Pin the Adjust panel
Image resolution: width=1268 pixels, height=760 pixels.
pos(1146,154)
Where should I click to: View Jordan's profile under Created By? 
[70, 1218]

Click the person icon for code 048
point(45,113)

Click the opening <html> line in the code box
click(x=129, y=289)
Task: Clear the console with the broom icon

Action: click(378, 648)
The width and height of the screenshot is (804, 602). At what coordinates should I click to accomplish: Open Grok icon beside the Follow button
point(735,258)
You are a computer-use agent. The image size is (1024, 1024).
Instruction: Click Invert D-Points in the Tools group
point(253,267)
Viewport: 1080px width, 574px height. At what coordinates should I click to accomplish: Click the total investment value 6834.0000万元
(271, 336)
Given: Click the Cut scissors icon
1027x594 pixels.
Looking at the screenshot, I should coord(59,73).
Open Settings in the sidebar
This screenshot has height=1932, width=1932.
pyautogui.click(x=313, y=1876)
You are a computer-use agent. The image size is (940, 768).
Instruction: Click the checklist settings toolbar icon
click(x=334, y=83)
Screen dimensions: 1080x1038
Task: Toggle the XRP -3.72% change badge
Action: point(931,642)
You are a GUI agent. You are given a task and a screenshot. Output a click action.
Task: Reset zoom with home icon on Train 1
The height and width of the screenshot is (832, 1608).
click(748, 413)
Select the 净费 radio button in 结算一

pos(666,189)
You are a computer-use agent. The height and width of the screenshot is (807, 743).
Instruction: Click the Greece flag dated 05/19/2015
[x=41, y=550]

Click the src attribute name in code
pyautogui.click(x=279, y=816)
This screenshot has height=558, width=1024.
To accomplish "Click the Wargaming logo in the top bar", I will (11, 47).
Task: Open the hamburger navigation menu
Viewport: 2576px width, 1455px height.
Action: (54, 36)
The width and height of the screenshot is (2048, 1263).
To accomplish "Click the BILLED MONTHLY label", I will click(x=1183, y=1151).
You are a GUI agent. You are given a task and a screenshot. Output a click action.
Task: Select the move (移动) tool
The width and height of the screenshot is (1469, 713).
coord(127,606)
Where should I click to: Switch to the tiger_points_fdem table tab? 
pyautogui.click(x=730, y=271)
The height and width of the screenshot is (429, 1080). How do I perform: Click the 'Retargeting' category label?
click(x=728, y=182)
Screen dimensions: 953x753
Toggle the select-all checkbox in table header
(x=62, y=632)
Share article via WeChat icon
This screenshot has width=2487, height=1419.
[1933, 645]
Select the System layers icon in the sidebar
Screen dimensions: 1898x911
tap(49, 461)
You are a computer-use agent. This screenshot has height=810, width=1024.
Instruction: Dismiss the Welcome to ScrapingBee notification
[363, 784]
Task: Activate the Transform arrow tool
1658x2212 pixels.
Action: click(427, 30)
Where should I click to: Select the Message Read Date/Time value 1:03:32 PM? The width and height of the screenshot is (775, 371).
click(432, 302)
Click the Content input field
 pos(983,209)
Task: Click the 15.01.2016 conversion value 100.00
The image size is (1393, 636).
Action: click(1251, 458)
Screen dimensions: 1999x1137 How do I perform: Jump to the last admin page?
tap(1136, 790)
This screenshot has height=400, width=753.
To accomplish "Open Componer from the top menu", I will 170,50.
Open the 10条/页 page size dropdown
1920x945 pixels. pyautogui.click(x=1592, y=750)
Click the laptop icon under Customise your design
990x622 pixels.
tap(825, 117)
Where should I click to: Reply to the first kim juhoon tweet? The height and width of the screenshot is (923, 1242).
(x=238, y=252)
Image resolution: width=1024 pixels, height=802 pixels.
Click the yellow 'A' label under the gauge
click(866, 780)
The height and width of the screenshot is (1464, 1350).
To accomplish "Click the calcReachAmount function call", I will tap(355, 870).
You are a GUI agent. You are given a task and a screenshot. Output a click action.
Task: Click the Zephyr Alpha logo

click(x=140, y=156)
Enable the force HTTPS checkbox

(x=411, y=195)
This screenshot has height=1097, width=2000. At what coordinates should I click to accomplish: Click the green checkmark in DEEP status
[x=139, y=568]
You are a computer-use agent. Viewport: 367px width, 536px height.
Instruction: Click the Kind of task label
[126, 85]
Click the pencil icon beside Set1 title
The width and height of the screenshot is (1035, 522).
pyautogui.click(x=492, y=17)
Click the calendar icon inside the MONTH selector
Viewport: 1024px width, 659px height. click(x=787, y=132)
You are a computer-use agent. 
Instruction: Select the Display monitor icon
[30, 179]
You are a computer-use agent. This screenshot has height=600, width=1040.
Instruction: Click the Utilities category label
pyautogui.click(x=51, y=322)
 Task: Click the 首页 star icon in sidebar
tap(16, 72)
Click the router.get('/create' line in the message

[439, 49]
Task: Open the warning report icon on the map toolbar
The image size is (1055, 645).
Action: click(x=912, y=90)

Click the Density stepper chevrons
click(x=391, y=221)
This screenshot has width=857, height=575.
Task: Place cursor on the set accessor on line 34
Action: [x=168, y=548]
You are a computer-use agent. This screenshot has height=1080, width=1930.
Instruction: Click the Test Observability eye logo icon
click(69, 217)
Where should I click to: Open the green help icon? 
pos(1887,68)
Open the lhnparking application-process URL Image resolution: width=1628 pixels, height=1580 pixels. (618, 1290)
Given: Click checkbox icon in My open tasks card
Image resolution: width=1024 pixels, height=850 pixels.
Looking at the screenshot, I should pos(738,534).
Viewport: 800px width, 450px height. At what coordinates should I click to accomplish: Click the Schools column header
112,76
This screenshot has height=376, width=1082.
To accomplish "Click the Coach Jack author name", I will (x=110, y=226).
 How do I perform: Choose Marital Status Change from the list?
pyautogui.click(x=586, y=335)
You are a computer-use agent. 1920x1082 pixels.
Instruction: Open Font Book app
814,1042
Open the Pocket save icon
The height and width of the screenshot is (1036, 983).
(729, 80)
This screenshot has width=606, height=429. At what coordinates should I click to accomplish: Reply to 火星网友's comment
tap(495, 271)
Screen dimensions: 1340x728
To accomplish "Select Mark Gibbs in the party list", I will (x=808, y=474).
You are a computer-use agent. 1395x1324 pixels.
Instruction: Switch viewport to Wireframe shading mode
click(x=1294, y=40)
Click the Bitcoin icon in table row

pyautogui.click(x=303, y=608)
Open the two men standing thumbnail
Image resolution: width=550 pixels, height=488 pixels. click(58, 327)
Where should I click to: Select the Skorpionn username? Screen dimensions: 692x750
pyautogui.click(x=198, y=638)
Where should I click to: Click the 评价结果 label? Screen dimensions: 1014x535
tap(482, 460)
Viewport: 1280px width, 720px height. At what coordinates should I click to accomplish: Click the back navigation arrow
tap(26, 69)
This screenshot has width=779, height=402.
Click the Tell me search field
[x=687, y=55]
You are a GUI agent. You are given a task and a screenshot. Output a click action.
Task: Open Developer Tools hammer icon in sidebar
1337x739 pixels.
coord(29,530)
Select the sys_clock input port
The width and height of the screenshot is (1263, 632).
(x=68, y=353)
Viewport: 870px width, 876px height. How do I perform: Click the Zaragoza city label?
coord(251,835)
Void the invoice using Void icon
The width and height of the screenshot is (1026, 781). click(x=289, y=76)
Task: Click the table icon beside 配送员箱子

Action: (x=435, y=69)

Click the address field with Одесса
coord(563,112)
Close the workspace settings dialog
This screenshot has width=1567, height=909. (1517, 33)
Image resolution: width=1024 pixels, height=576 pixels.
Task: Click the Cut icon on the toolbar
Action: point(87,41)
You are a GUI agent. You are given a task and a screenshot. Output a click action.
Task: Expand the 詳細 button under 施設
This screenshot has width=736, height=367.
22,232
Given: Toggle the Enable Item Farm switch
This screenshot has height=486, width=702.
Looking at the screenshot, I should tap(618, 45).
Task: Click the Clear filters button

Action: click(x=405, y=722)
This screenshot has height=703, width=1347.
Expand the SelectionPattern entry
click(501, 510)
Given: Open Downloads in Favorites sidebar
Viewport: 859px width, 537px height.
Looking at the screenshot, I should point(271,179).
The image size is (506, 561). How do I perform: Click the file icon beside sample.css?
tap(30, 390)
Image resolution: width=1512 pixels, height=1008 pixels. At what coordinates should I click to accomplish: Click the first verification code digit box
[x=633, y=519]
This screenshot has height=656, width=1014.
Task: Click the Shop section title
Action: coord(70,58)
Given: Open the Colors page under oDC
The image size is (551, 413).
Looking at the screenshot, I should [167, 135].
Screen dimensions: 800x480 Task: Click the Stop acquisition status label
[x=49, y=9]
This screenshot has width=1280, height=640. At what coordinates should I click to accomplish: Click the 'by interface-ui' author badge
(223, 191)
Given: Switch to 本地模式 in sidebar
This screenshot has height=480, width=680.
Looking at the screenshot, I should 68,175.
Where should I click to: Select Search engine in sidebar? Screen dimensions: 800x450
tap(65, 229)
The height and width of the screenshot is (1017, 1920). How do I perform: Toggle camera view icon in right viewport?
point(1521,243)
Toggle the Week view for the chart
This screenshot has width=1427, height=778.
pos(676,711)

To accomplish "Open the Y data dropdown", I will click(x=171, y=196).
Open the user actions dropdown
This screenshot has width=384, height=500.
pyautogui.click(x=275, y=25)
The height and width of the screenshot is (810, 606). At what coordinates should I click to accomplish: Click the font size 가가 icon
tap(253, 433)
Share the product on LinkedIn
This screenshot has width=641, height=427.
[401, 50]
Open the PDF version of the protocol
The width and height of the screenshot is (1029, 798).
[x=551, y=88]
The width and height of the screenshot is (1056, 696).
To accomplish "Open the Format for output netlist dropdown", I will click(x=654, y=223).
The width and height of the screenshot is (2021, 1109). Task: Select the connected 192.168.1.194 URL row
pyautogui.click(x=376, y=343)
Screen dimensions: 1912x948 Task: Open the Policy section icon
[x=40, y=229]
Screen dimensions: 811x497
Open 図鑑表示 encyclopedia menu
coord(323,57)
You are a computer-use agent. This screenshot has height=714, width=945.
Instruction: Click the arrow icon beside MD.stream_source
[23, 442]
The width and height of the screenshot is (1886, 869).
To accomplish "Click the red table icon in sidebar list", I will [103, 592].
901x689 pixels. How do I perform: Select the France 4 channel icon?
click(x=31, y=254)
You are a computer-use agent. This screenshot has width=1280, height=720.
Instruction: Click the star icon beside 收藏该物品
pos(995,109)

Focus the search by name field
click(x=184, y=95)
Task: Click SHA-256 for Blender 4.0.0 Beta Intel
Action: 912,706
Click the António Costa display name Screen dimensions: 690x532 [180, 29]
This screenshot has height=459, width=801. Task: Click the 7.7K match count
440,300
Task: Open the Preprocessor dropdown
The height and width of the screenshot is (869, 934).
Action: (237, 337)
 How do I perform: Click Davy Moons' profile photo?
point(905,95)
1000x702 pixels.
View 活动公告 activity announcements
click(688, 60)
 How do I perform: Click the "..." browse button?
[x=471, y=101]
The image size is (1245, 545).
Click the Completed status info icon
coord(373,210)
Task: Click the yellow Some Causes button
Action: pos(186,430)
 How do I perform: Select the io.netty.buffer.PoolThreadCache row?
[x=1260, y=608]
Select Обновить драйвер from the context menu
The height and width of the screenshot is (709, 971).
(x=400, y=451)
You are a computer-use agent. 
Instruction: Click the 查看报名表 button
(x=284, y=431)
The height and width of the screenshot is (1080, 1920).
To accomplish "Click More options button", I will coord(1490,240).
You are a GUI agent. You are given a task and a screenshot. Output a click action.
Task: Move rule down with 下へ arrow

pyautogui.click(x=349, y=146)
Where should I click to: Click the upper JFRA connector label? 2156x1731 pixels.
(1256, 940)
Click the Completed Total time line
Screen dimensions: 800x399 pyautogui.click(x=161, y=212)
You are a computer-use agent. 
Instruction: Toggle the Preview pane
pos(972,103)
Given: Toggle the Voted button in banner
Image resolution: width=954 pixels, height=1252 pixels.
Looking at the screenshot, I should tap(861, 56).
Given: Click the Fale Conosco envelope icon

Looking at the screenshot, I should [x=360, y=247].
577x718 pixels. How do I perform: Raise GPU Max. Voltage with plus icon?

> **Instructions for the task**
Rewrite the entries from the line containing "The height and width of the screenshot is (1080, 1920)." through the line containing "Looking at the screenshot, I should tap(861, 56).", changing "Preview pane" to "Details pane" and keeping everything else the same. Return only those lines.

> **Answer for the task**
The height and width of the screenshot is (1080, 1920).
To accomplish "Click More options button", I will coord(1490,240).
You are a GUI agent. You are given a task and a screenshot. Output a click action.
Task: Move rule down with 下へ arrow

pyautogui.click(x=349, y=146)
Where should I click to: Click the upper JFRA connector label? 2156x1731 pixels.
(1256, 940)
Click the Completed Total time line
Screen dimensions: 800x399 pyautogui.click(x=161, y=212)
You are a computer-use agent. 
Instruction: Toggle the Details pane
pos(972,103)
Given: Toggle the Voted button in banner
Image resolution: width=954 pixels, height=1252 pixels.
Looking at the screenshot, I should tap(861, 56).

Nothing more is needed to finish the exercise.